__Task brief__. Please pull out every line of the material below that contains the string "pyautogui". Case counts.

——————

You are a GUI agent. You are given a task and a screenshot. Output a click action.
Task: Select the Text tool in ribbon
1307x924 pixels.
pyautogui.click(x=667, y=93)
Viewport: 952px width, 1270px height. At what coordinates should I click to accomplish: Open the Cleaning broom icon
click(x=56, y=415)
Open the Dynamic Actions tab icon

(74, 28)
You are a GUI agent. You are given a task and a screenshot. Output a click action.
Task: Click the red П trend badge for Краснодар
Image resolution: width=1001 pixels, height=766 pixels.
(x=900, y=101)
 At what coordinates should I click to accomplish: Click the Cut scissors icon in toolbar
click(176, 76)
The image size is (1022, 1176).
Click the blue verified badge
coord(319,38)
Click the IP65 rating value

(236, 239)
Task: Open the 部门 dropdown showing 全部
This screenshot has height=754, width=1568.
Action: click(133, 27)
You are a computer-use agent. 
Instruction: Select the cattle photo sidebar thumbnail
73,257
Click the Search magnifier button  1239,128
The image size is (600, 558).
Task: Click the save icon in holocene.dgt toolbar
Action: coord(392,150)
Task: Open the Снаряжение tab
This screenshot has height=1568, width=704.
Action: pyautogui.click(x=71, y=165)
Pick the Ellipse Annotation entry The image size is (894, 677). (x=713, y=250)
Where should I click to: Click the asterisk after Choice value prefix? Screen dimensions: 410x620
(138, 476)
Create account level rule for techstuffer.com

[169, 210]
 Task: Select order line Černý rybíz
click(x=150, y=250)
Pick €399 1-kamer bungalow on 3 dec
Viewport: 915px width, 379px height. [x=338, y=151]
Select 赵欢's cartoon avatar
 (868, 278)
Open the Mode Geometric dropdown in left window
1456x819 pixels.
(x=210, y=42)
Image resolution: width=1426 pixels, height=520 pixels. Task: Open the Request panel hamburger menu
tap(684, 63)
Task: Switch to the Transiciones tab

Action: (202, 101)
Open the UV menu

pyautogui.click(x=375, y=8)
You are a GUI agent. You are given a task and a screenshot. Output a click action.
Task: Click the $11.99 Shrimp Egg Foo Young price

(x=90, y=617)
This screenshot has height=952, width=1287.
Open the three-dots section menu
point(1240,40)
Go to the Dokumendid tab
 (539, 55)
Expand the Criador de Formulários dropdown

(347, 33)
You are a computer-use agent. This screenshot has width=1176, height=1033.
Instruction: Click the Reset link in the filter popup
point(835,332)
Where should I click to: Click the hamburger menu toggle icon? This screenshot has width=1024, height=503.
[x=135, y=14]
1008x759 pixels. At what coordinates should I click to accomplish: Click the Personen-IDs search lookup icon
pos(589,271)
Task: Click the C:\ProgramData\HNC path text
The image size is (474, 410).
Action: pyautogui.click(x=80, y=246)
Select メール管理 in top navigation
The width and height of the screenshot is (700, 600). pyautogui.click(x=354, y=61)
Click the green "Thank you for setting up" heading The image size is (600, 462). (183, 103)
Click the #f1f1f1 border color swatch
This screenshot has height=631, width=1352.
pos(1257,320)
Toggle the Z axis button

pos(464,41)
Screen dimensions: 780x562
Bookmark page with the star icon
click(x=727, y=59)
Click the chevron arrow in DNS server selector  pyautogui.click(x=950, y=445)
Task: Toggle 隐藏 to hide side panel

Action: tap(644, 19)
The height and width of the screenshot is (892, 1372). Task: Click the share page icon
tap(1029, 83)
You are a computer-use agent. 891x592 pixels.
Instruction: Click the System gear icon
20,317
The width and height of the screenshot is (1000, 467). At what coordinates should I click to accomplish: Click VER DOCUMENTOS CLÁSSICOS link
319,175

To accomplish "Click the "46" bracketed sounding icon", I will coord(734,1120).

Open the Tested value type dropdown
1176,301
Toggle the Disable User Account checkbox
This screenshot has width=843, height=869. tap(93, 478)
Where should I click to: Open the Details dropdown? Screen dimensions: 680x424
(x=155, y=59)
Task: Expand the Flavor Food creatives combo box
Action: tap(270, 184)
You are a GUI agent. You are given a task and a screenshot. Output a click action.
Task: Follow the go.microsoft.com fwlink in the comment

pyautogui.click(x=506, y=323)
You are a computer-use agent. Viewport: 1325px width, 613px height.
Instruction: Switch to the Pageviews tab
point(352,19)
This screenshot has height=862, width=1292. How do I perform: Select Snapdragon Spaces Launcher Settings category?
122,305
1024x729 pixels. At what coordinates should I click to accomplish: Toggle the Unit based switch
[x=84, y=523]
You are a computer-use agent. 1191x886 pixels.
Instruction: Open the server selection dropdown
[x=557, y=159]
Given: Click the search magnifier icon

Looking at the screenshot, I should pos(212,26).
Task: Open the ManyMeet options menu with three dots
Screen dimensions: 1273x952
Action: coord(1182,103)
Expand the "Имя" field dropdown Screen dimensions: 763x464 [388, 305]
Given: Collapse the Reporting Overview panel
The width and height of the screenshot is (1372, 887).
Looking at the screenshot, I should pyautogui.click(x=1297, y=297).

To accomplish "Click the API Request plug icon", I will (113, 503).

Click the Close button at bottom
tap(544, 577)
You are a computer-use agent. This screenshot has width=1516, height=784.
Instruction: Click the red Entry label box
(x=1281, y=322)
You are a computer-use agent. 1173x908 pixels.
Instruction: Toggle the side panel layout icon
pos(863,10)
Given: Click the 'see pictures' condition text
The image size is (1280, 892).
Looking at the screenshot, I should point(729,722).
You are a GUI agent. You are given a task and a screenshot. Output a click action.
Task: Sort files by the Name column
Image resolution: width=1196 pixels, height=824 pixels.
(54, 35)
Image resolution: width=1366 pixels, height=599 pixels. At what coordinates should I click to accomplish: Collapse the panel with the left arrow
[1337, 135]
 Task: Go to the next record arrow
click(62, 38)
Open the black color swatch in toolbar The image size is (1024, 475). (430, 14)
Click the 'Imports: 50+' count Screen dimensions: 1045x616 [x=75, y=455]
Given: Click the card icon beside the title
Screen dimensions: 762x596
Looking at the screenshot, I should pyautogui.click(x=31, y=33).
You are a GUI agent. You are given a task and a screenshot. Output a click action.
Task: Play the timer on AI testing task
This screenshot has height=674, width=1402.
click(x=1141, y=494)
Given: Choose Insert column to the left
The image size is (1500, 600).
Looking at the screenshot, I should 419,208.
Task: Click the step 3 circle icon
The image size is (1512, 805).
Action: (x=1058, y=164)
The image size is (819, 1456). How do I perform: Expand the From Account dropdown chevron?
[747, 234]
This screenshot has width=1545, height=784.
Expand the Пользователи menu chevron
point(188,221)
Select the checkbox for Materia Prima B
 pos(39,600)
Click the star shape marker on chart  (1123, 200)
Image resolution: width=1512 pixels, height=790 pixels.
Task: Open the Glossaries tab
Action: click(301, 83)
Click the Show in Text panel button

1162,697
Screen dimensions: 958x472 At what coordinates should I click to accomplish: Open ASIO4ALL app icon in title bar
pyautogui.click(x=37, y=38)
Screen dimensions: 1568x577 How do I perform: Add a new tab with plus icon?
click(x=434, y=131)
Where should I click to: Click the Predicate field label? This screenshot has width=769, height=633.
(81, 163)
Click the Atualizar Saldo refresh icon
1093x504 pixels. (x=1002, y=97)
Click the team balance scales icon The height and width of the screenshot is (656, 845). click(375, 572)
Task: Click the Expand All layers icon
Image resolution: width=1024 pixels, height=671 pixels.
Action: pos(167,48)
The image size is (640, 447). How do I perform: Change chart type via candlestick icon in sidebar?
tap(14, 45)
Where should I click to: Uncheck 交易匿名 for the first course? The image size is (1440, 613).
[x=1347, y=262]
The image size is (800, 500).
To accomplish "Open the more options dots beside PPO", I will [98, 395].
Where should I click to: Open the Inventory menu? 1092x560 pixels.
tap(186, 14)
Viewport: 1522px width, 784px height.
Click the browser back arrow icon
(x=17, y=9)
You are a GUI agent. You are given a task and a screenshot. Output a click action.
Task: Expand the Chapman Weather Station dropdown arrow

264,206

——————

__Task result__.
pyautogui.click(x=667, y=93)
Action: pyautogui.click(x=71, y=165)
pyautogui.click(x=375, y=8)
Action: pyautogui.click(x=80, y=246)
The width and height of the screenshot is (700, 600). pyautogui.click(x=354, y=61)
Click the chevron arrow in DNS server selector  pyautogui.click(x=950, y=445)
pyautogui.click(x=506, y=323)
Looking at the screenshot, I should pyautogui.click(x=1297, y=297).
Looking at the screenshot, I should pyautogui.click(x=31, y=33).
pyautogui.click(x=37, y=38)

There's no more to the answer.